Virginia Cherrill must have been on the verge of tears after director and actor Charlie Chaplin made her perform one scene – in which she says just two words in a silent film – an excruciating 342 times.
To be fair to Cherrill, she was not a professional actress, but a 20-year-old socialite Chaplin had spotted in the crowd at a boxing match.
The comedic legend, who defined the silent era with his trademark bowler hat, shuffling gait, and toothbrush mustache, hadn’t even spoken to Cherrill when he hired her as the love interest in one of his most successful movies of all time – 1931’s “City Lights.”
“Chaplin was a perfectionist, the king of the re-take,” said Hooman Mehran, historian and author of “Chaplin’s Limelight and the Music Hall Tradition.”

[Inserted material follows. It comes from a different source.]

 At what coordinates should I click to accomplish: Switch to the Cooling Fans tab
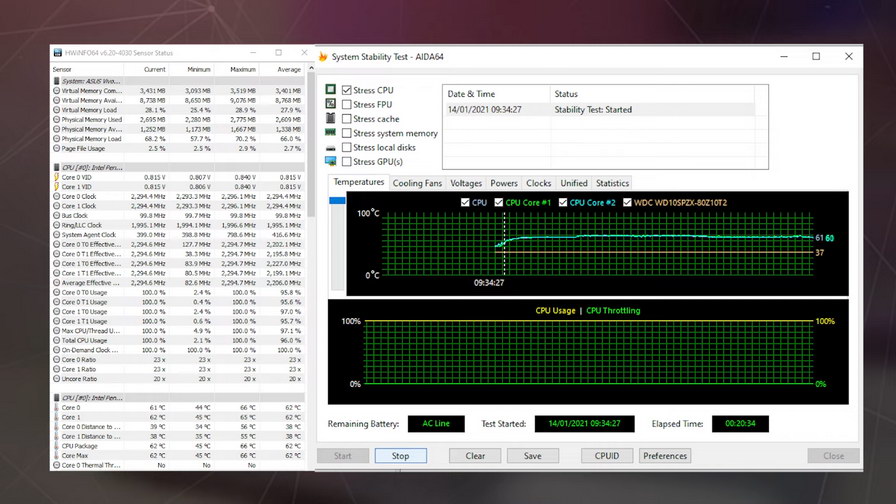(417, 183)
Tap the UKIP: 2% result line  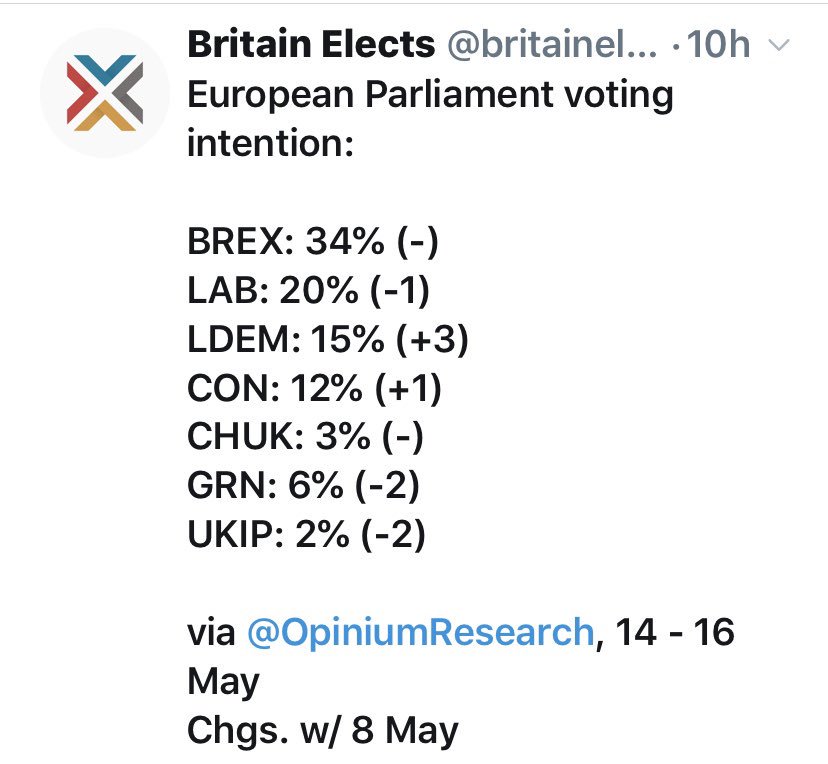point(306,535)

“This was just a three minute sequence in the finished film,” he added. “But he took her to task – even though it was a silent film.”
Now for the first time we can see the making of the memorable scene – in which blind flower girl Cherrill mistakes Chaplin the tramp for a wealthy man – in rare behind-the-scenes footage released by film archive the Criterion Collection.
Practice makes perfect
It’s a remarkable insight into the Oscar-winning comedian’s work ethic, perhaps better known for his iconic role as the loveable “Tramp,” than director.
“He was a one man show – not only was he the director, he was the writer, he was the producer. When music came in, he was a composer too,” said Mehran, who narrates the flickering black-and-white footage.
In a career spanning 75 years – from Victorian England to 1950s Hollywood – Chaplin became one of the most recognizable screen stars in the world, negotiating a $670,000 film deal when he was just 26, a phenomenal amount at the time.
It was not uncommon for Chaplin to re-do one scene 10 or 20 times. But 342? “This was extraordinary even by his standards,” said Mehran.
Why so many attempts at such a seemingly simple scene?